Enough of that. The 24-hour webcam is back on YouTube after an unusual blip in the almost continuous streaming of that camera for probably 3 or 4 years. One of the few things that could know it out occurred: a power outage affecting only the building in which I live. It happened while I was taking an late-day shower, so only barely noticed it, since I shower in the dark. The light of the cell phone, plugged into a battery, more or less shielded from the darkerning of the hallway outside the bathroom door. At some point, though, I did note the darkness, and remember how earlier in that day an upstairs neighbor passing in the hall asked if my electricity was working. It was. I asked if he’d flipped the switches in the fuse box. He said he did. I was heading out for what ended up being a 17,000 step trek about midtown. He said that most of his lights were back on but one room was not.
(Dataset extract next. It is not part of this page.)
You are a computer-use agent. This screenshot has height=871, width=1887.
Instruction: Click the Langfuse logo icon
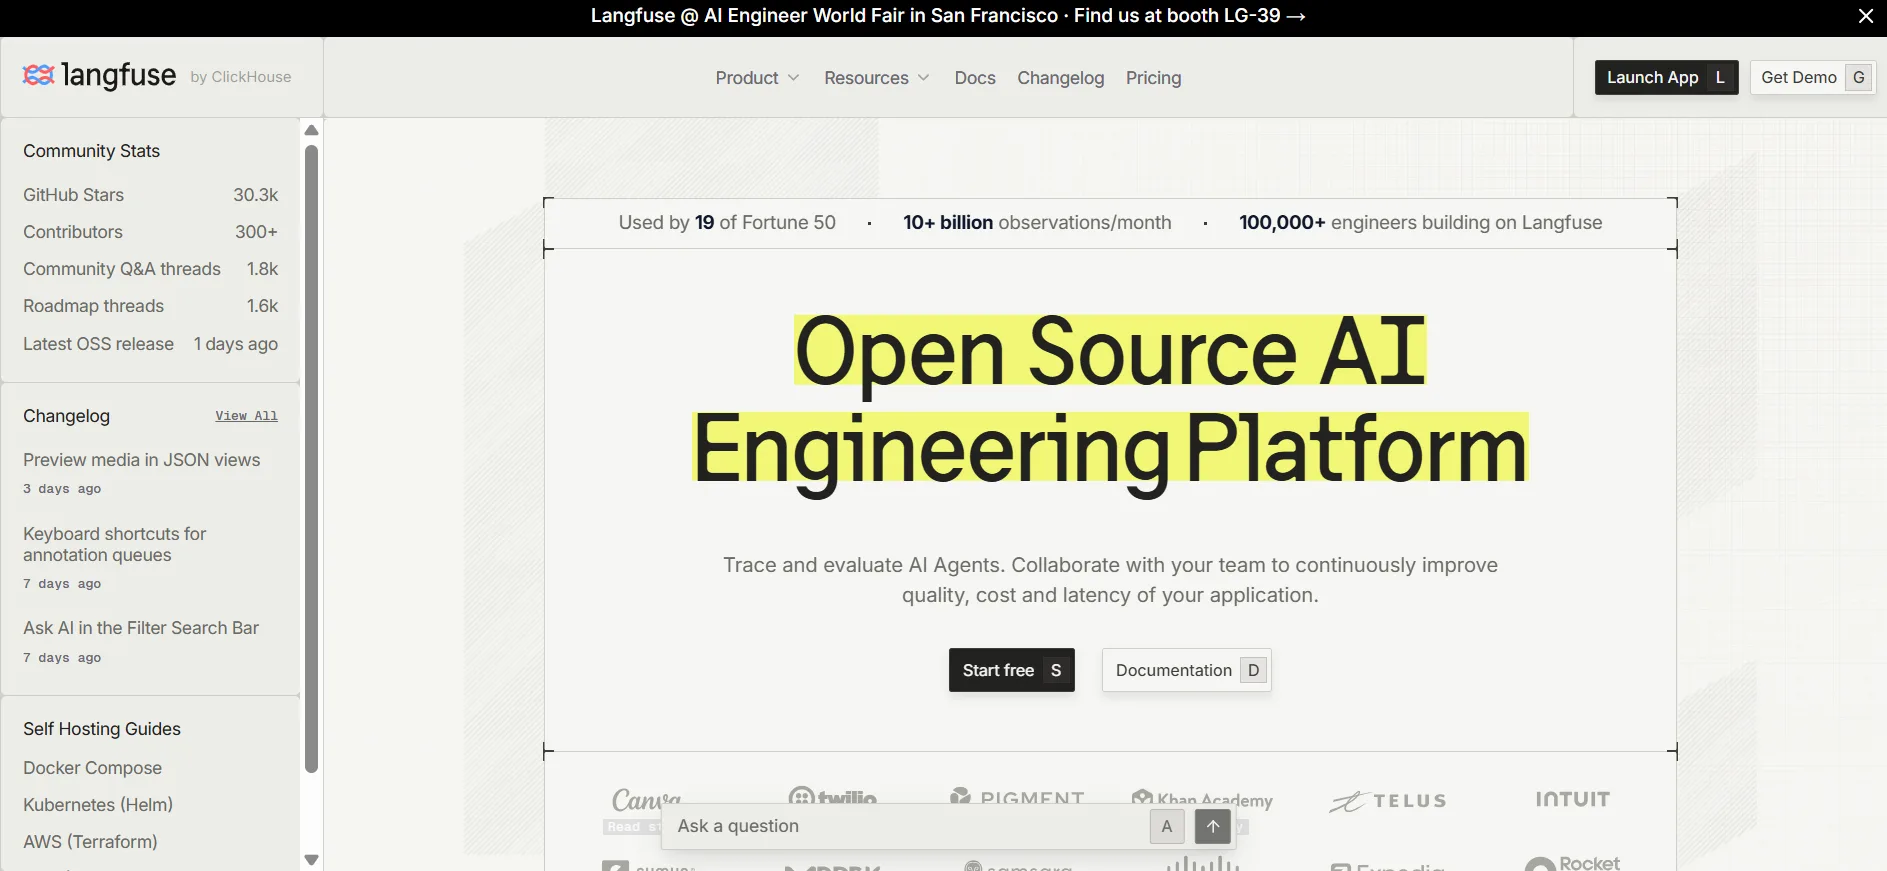pos(38,75)
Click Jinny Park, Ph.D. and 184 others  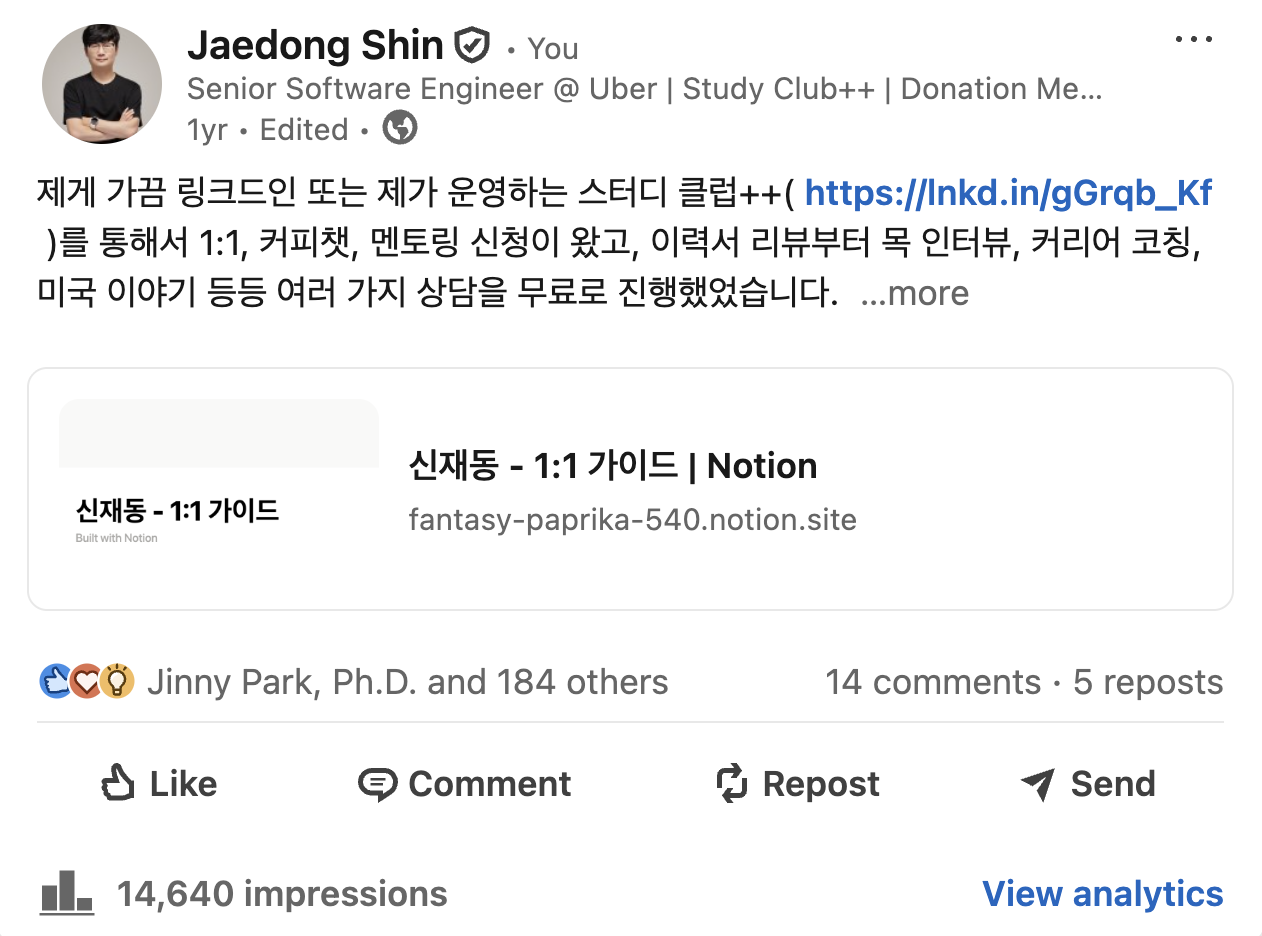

I wonder if he, like I would discover later, had a SMART plug or outlet like I do, a device which is so smart that when the lights go out the device defaults to staying turned off when the lights come back on. That happened with me, and it was a project to remember that being the case because the SMART switch is stuffed behind a bookcase, which fortunately made it relatively easy to just move the books out of the way and tap the power button on the SMART switch. But it did take a few minutes of trying to remember what the p iano and the TV and the new mini-PC are actually plugged into.
17,398 steps yesterday. The new maps app makes sharing the map of my track more complicated than I can manage right now. I used to share my maps with pride.